Pensioni con quota 103, stretta sul Reddito, taglio delle tasse: le nuove scelte del governo
del 25 ott 2021
di Federico Fubini
Il premier Mario Draghi con il ministro dell’Economia Daniele Franco
Più passano i giorni più diventa chiaro che una grande incognita della legge di Bilancio da varare questa settimana non riguarda le pensioni di oggi, né il Reddito di cittadinanza, né il taglio delle tasse. Riguarda, piuttosto, ciò che deciderà il sistema politico una volta completata la transizione in uscita da Quota 100 nei prossimi anni. La posta di questo passaggio è anche qui. Perché nessuna delle principali forze di maggioranza si sta esponendo per un ritorno al sistema com’era prima che nel 2019 il governo M5S-Lega creasse l’opzione fino al 2021 di ritirarsi prima con pieni diritti previdenziali a 62 anni di età e 38 di contributi. Tutti i partiti o quasi hanno lasciato soli il premier Mario Draghi e i suoi tecnici a progettare un ritorno del sistema pensionistico verso la sostenibilità finanziaria, l’equità fra generazioni e a un’economia in cui non manchi manodopera mentre entro il 2040 il Paese perderà quasi sei milioni di persone in età di lavoro per il declino demografico.

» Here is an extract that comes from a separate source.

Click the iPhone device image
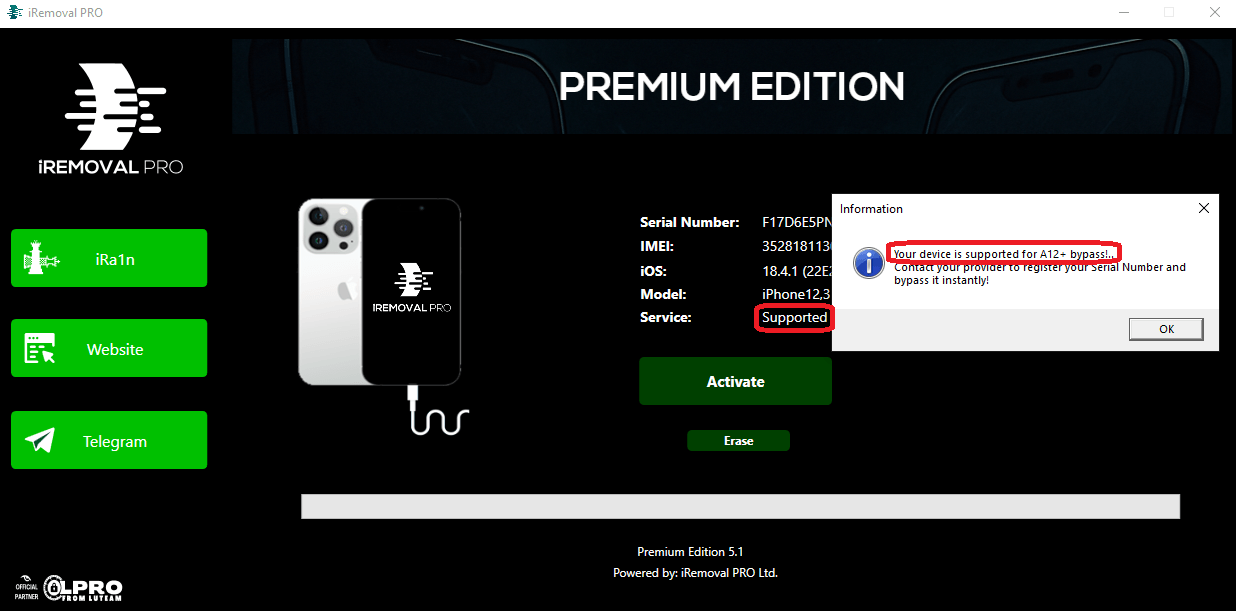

Questa è una delle spade di Damocle: la tentazione dell’intero spettro dei partiti di guardare di nuovo al consenso di breve termine, quando la transizione messa in cantiere in questi giorni finirà e sarà in carica un altro governo. Il tentativo di rendere meno probabile un’altra controriforma farà parte dei calcoli, in questi giorni. Così sarà anche per l’obiettivo di frenare l’espansione continua delle platee del Reddito di cittadinanza, tramite una stretta in entrata e più vincoli in uscita. Senza queste precauzioni, rischia di diventare difficile sostenere negli anni il taglio di sette miliardi delle tasse sui redditi personali che il governo vuole avviare da subito.

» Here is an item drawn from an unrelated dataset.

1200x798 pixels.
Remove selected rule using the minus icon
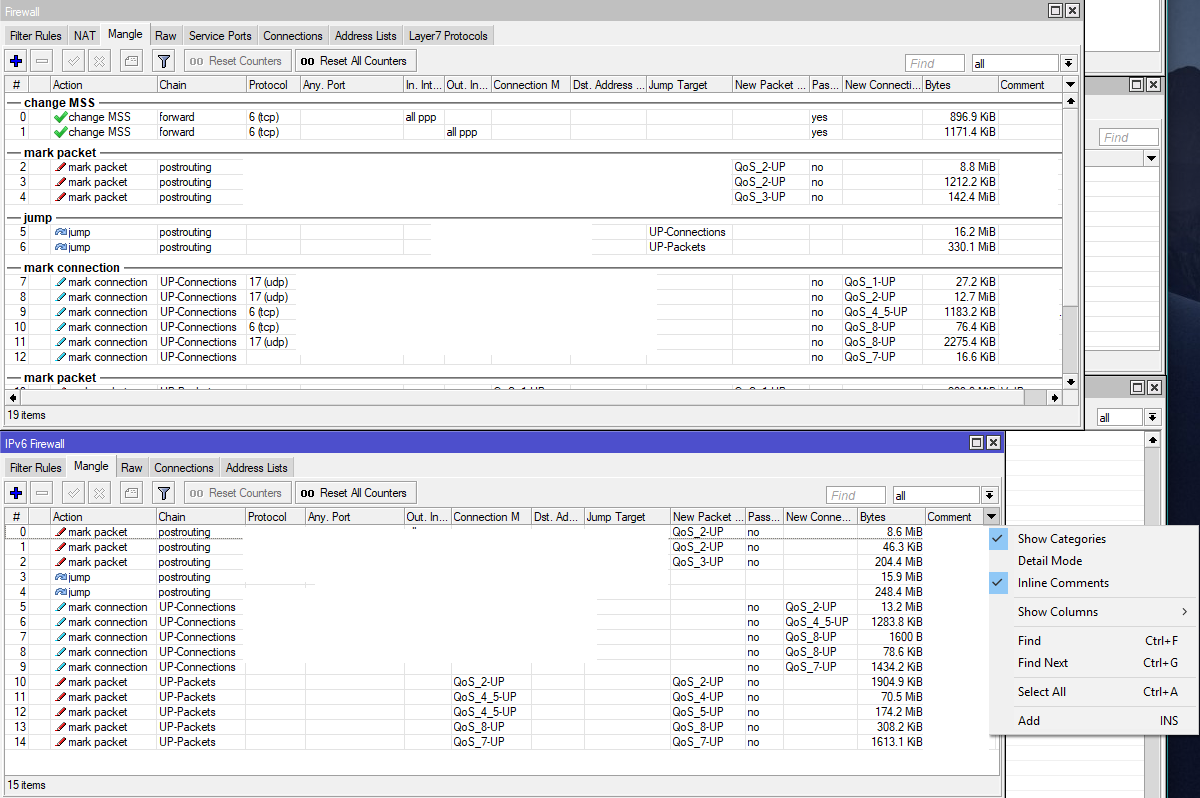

L’ANALISI Pensioni, così Quota 100 ha creato «meno occupati» e sta frenando la ripresa
di Federico Fubini
Nel 2021 il costo del sussidio dovrebbe salire a una cifra fra 8,5 e 9 miliardi di euro, perché il numero dei beneficiari ha continuato a salire malgrado il rimbalzo dell’economia e la creazione di oltre 500 mila posti. Le famiglie beneficiarie ad agosto sono state il 5,7% in più rispetto all’anno scorso: 1,67 milioni di nuclei che includono circa 3,8 milioni di persone (oltre un milione in più rispetto al 2019). L’analisi dei dati rivela che probabilmente le frodi sono frequenti.

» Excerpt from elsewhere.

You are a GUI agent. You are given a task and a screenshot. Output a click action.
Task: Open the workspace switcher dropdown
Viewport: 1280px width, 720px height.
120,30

Per prevenirle, la legge di bilancio dovrebbe stabilire più controlli ex ante per chi richiede il sussidio.
Diventerà obbligatorio allegare alla domanda un certificato di residenza recente e si dovrà firmare la “Dichiarazione di immediata disponibilità al lavoro” del richiedente e dei suoi familiari, prima ancora che la domanda venga presa in esame. È poi previsto un intervento sulla potenziale via di uscita dal sussidio che al momento appare, quantomeno, ostruita.
Oggi i beneficiari perdono l’assegno solo se rifiutano tre proposte di lavoro «congrue» da parte del loro centro per l’impiego, ma non accade quasi mai: di rado questi uffici pubblici non riescono ad arrivare alle tre proposte e intanto molti percettori arrotondano lavorando in nero. Di qui l’idea che chi beneficia del Reddito ne perderebbe una parte già al primo rifiuto di un’offerta di lavoro oppure, più probabilmente, a partire dal secondo rifiuto. Questi due interventi dovrebbero far risparmiare almeno 700 milioni rispetto all’aumento di 1,5 miliardi temuto nel costo del Reddito di cittadinanza l’anno prossimo.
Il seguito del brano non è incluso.